▶ [TASK STATEMENT] Set down the data again in full, keeping every line exactly as it is.

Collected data
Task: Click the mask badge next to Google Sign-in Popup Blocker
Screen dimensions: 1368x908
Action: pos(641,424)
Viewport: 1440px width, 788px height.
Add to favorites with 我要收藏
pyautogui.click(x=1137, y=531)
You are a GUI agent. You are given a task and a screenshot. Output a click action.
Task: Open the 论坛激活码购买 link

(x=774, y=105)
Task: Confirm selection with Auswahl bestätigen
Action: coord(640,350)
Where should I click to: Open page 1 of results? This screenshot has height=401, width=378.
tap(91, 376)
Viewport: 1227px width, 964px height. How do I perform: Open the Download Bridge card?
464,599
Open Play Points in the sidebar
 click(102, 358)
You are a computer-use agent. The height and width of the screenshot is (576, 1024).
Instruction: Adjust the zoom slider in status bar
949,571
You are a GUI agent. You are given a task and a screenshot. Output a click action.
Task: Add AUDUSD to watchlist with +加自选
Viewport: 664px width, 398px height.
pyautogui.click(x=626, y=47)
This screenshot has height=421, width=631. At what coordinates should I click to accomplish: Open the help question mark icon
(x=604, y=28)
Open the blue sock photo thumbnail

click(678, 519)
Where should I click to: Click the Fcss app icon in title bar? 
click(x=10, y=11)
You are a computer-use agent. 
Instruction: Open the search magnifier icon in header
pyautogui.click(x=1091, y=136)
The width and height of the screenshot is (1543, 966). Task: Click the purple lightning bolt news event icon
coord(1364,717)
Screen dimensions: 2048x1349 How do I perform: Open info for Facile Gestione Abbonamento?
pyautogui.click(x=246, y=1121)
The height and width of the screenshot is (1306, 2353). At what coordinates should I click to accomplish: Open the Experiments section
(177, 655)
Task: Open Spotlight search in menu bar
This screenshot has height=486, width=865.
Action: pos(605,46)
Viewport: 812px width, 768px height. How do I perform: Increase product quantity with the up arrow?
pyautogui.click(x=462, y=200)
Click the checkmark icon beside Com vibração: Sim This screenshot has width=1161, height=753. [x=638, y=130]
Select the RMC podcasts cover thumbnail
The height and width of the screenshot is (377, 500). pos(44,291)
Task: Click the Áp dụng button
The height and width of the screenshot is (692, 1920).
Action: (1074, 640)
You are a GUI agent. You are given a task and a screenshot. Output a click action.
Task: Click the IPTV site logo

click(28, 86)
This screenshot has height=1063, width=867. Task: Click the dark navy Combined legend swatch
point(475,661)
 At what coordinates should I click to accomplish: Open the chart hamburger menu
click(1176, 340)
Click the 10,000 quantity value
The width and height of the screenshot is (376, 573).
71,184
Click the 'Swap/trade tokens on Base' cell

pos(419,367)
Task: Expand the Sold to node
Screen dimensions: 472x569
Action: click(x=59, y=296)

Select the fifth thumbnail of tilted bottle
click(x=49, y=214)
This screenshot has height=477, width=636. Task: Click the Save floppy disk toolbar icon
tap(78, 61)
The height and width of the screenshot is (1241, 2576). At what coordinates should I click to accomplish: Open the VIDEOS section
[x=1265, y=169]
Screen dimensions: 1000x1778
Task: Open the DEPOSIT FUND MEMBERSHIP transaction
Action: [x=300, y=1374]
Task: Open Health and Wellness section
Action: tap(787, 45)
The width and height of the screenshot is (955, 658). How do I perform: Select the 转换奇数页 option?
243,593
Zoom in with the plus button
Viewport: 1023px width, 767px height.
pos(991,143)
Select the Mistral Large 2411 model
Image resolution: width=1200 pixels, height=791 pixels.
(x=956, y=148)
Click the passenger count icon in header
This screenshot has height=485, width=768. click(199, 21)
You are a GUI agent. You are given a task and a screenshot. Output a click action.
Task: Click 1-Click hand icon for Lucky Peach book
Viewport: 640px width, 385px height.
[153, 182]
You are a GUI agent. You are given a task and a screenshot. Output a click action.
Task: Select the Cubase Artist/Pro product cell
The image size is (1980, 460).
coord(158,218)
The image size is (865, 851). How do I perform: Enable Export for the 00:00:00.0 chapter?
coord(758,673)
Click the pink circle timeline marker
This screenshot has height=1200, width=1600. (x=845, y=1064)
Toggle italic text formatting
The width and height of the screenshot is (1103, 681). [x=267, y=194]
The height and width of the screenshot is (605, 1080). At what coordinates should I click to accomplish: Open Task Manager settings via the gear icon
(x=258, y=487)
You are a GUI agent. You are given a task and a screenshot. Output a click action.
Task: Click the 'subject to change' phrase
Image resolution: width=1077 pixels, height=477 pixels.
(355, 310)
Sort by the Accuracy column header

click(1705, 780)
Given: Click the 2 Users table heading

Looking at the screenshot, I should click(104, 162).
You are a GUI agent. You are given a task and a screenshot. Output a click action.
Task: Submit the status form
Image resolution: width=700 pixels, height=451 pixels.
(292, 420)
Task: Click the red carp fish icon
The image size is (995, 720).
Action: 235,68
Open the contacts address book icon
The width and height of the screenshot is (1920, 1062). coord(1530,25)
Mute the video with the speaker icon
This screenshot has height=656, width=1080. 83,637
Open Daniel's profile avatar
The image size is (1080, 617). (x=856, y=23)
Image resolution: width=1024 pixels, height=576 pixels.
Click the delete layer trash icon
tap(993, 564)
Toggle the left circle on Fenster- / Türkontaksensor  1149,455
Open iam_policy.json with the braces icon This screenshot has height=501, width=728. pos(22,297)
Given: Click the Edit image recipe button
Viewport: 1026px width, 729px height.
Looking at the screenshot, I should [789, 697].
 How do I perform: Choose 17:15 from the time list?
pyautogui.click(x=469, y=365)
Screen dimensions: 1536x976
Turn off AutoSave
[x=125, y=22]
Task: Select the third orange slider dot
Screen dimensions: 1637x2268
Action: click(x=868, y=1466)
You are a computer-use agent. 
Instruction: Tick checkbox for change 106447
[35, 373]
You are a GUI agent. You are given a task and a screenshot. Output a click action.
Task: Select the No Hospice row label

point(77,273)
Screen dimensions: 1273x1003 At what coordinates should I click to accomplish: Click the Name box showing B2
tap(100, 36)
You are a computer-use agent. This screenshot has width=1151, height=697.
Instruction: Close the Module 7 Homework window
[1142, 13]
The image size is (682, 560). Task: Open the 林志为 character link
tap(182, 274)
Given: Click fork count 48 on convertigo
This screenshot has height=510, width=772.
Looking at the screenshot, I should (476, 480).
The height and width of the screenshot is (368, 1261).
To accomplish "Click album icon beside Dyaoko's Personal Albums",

▶ [RESULT]
Task: Click the mask badge next to Google Sign-in Popup Blocker
Screen dimensions: 1368x908
Action: pos(641,424)
Viewport: 1440px width, 788px height.
Add to favorites with 我要收藏
pyautogui.click(x=1137, y=531)
You are a GUI agent. You are given a task and a screenshot. Output a click action.
Task: Open the 论坛激活码购买 link

(x=774, y=105)
Task: Confirm selection with Auswahl bestätigen
Action: coord(640,350)
Where should I click to: Open page 1 of results? This screenshot has height=401, width=378.
tap(91, 376)
Viewport: 1227px width, 964px height. How do I perform: Open the Download Bridge card?
464,599
Open Play Points in the sidebar
 click(102, 358)
You are a computer-use agent. The height and width of the screenshot is (576, 1024).
Instruction: Adjust the zoom slider in status bar
949,571
You are a GUI agent. You are given a task and a screenshot. Output a click action.
Task: Add AUDUSD to watchlist with +加自选
Viewport: 664px width, 398px height.
pyautogui.click(x=626, y=47)
This screenshot has height=421, width=631. At what coordinates should I click to accomplish: Open the help question mark icon
(x=604, y=28)
Open the blue sock photo thumbnail

click(678, 519)
Where should I click to: Click the Fcss app icon in title bar? 
click(x=10, y=11)
You are a computer-use agent. 
Instruction: Open the search magnifier icon in header
pyautogui.click(x=1091, y=136)
The width and height of the screenshot is (1543, 966). Task: Click the purple lightning bolt news event icon
coord(1364,717)
Screen dimensions: 2048x1349 How do I perform: Open info for Facile Gestione Abbonamento?
pyautogui.click(x=246, y=1121)
The height and width of the screenshot is (1306, 2353). At what coordinates should I click to accomplish: Open the Experiments section
(177, 655)
Task: Open Spotlight search in menu bar
This screenshot has height=486, width=865.
Action: pos(605,46)
Viewport: 812px width, 768px height. How do I perform: Increase product quantity with the up arrow?
pyautogui.click(x=462, y=200)
Click the checkmark icon beside Com vibração: Sim This screenshot has width=1161, height=753. [x=638, y=130]
Select the RMC podcasts cover thumbnail
The height and width of the screenshot is (377, 500). pos(44,291)
Task: Click the Áp dụng button
The height and width of the screenshot is (692, 1920).
Action: (1074, 640)
You are a GUI agent. You are given a task and a screenshot. Output a click action.
Task: Click the IPTV site logo

click(28, 86)
This screenshot has height=1063, width=867. Task: Click the dark navy Combined legend swatch
point(475,661)
 At what coordinates should I click to accomplish: Open the chart hamburger menu
click(1176, 340)
Click the 10,000 quantity value
The width and height of the screenshot is (376, 573).
71,184
Click the 'Swap/trade tokens on Base' cell

pos(419,367)
Task: Expand the Sold to node
Screen dimensions: 472x569
Action: click(x=59, y=296)

Select the fifth thumbnail of tilted bottle
click(x=49, y=214)
This screenshot has height=477, width=636. Task: Click the Save floppy disk toolbar icon
tap(78, 61)
The height and width of the screenshot is (1241, 2576). At what coordinates should I click to accomplish: Open the VIDEOS section
[x=1265, y=169]
Screen dimensions: 1000x1778
Task: Open the DEPOSIT FUND MEMBERSHIP transaction
Action: [x=300, y=1374]
Task: Open Health and Wellness section
Action: tap(787, 45)
The width and height of the screenshot is (955, 658). How do I perform: Select the 转换奇数页 option?
243,593
Zoom in with the plus button
Viewport: 1023px width, 767px height.
pos(991,143)
Select the Mistral Large 2411 model
Image resolution: width=1200 pixels, height=791 pixels.
(x=956, y=148)
Click the passenger count icon in header
This screenshot has height=485, width=768. click(199, 21)
You are a GUI agent. You are given a task and a screenshot. Output a click action.
Task: Click 1-Click hand icon for Lucky Peach book
Viewport: 640px width, 385px height.
[153, 182]
You are a GUI agent. You are given a task and a screenshot. Output a click action.
Task: Select the Cubase Artist/Pro product cell
The image size is (1980, 460).
coord(158,218)
The image size is (865, 851). How do I perform: Enable Export for the 00:00:00.0 chapter?
coord(758,673)
Click the pink circle timeline marker
This screenshot has height=1200, width=1600. (x=845, y=1064)
Toggle italic text formatting
The width and height of the screenshot is (1103, 681). [x=267, y=194]
The height and width of the screenshot is (605, 1080). At what coordinates should I click to accomplish: Open Task Manager settings via the gear icon
(x=258, y=487)
You are a GUI agent. You are given a task and a screenshot. Output a click action.
Task: Click the 'subject to change' phrase
Image resolution: width=1077 pixels, height=477 pixels.
(355, 310)
Sort by the Accuracy column header

click(1705, 780)
Given: Click the 2 Users table heading

Looking at the screenshot, I should click(104, 162).
You are a GUI agent. You are given a task and a screenshot. Output a click action.
Task: Submit the status form
Image resolution: width=700 pixels, height=451 pixels.
(292, 420)
Task: Click the red carp fish icon
The image size is (995, 720).
Action: 235,68
Open the contacts address book icon
The width and height of the screenshot is (1920, 1062). coord(1530,25)
Mute the video with the speaker icon
This screenshot has height=656, width=1080. 83,637
Open Daniel's profile avatar
The image size is (1080, 617). (x=856, y=23)
Image resolution: width=1024 pixels, height=576 pixels.
Click the delete layer trash icon
tap(993, 564)
Toggle the left circle on Fenster- / Türkontaksensor  1149,455
Open iam_policy.json with the braces icon This screenshot has height=501, width=728. pos(22,297)
Given: Click the Edit image recipe button
Viewport: 1026px width, 729px height.
Looking at the screenshot, I should [789, 697].
 How do I perform: Choose 17:15 from the time list?
pyautogui.click(x=469, y=365)
Screen dimensions: 1536x976
Turn off AutoSave
[x=125, y=22]
Task: Select the third orange slider dot
Screen dimensions: 1637x2268
Action: click(x=868, y=1466)
You are a computer-use agent. 
Instruction: Tick checkbox for change 106447
[35, 373]
You are a GUI agent. You are given a task and a screenshot. Output a click action.
Task: Select the No Hospice row label

point(77,273)
Screen dimensions: 1273x1003 At what coordinates should I click to accomplish: Click the Name box showing B2
tap(100, 36)
You are a computer-use agent. This screenshot has width=1151, height=697.
Instruction: Close the Module 7 Homework window
[1142, 13]
The image size is (682, 560). Task: Open the 林志为 character link
tap(182, 274)
Given: Click fork count 48 on convertigo
This screenshot has height=510, width=772.
Looking at the screenshot, I should (476, 480).
The height and width of the screenshot is (368, 1261).
To accomplish "Click album icon beside Dyaoko's Personal Albums",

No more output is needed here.